Work request: Say, as a bare number, how many lines of the listing hold "Show".

Listed records:

=== Begin Enclosure ===

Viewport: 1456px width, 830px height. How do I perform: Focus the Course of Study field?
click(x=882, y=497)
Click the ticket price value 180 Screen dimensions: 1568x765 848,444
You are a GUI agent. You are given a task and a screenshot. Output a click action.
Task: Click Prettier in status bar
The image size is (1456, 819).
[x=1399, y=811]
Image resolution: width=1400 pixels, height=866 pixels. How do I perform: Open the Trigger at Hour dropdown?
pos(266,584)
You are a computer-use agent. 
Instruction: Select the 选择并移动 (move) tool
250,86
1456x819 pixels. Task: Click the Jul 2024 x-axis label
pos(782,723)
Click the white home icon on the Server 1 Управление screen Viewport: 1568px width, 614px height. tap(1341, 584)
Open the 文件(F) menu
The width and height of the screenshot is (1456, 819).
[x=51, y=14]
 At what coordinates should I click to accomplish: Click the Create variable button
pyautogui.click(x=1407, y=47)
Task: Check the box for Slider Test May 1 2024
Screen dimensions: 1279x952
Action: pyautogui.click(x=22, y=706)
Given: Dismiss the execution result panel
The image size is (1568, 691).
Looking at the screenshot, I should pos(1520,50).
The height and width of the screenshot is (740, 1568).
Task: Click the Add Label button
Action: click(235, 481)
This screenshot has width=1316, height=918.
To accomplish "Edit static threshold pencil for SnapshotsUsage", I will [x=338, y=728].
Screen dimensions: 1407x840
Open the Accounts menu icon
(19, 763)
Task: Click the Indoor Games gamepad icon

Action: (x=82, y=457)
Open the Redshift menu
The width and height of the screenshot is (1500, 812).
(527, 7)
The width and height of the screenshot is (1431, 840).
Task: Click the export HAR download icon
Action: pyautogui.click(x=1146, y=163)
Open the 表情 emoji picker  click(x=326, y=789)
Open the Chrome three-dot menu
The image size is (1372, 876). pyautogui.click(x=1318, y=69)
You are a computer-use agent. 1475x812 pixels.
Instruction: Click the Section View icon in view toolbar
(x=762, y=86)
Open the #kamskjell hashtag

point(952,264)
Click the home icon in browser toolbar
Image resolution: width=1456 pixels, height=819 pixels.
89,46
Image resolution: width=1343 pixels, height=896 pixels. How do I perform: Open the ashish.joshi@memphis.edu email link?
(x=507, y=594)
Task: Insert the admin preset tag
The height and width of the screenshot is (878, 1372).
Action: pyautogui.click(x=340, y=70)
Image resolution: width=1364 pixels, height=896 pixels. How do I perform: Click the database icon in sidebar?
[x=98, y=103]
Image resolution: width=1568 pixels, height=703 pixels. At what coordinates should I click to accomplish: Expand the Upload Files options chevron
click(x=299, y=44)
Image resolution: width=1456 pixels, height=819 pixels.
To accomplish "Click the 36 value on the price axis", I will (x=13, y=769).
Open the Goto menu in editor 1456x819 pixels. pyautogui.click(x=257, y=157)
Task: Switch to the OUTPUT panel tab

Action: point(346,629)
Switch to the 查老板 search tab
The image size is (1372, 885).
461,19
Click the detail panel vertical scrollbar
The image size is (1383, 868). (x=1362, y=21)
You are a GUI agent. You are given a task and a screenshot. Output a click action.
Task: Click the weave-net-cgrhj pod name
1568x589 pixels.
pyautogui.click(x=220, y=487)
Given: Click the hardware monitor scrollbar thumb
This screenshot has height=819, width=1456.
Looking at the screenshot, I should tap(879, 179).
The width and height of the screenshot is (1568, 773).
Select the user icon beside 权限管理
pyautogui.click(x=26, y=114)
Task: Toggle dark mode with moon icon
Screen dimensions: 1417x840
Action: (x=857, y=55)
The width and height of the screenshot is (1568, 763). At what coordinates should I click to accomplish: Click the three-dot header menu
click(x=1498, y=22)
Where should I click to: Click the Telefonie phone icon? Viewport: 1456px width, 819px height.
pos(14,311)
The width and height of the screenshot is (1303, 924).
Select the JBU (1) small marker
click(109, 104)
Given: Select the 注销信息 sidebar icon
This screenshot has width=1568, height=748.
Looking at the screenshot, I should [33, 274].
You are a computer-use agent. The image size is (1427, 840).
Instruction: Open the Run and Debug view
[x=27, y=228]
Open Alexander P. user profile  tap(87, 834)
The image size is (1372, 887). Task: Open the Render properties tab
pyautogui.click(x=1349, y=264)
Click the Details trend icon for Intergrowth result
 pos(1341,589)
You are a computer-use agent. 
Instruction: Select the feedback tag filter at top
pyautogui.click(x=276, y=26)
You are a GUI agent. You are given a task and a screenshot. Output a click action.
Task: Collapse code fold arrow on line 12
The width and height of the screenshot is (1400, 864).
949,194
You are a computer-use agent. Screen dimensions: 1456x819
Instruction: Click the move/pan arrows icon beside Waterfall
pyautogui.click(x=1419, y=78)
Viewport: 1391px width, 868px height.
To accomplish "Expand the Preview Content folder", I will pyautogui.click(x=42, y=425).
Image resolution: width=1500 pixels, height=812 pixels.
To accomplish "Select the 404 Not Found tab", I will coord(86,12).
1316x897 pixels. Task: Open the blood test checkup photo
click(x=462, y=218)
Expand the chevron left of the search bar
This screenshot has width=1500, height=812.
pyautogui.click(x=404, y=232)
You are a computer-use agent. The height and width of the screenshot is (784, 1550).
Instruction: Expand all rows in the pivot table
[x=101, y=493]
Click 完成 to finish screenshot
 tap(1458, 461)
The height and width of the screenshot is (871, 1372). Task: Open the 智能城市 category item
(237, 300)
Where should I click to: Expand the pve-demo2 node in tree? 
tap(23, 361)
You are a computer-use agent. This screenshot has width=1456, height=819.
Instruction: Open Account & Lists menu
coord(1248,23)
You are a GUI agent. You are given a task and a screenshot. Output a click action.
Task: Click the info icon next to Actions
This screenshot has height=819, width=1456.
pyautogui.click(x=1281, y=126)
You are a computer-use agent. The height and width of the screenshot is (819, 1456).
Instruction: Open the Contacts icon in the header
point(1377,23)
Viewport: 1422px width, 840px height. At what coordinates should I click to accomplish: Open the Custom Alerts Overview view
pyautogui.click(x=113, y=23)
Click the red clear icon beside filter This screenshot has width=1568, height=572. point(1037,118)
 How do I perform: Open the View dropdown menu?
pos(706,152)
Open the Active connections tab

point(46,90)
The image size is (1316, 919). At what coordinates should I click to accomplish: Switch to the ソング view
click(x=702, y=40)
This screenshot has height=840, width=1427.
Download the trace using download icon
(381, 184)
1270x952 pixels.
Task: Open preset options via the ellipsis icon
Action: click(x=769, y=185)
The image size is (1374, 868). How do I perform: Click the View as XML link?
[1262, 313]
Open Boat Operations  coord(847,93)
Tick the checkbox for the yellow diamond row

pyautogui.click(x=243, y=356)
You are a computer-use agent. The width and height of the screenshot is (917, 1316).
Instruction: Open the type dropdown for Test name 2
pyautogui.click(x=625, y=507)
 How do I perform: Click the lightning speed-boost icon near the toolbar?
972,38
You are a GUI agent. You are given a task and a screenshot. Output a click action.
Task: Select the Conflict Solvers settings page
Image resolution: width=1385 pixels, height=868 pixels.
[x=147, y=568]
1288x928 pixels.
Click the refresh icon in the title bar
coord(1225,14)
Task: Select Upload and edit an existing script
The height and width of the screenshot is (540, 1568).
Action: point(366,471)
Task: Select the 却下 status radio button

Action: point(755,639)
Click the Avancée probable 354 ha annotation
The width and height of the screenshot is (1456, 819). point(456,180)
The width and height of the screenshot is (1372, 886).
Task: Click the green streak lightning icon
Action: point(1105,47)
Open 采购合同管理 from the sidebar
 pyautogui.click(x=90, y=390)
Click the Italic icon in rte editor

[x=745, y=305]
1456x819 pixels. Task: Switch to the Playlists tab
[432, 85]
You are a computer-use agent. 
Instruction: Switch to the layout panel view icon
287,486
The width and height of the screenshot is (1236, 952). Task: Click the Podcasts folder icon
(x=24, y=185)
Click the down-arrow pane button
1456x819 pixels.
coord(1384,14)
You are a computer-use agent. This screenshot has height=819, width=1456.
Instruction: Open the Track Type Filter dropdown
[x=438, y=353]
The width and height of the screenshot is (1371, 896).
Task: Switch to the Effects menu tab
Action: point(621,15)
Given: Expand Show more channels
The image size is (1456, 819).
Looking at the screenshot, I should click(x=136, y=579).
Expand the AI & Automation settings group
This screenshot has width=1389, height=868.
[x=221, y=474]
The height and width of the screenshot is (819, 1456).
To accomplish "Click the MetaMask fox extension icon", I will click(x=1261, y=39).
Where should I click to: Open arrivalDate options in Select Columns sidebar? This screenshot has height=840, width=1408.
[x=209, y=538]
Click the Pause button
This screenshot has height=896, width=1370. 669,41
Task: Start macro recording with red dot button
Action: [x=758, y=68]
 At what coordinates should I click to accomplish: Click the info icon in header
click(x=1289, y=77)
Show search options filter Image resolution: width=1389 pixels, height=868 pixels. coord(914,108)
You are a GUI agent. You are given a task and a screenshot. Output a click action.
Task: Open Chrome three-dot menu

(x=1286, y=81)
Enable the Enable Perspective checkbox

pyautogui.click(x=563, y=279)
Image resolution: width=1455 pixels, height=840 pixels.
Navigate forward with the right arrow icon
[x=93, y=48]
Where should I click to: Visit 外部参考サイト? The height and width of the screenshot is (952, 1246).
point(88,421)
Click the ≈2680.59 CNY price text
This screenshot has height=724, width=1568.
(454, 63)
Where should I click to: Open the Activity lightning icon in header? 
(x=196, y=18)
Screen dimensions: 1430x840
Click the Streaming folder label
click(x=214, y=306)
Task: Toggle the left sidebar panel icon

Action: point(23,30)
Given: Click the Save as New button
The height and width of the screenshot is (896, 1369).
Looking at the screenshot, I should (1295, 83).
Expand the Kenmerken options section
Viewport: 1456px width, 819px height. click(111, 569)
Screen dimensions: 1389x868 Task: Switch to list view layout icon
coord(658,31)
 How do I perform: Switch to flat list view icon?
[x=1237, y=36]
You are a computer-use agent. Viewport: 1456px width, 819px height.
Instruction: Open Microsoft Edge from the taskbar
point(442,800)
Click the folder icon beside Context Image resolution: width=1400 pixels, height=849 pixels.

=== End Enclosure ===

Answer to this problem: 2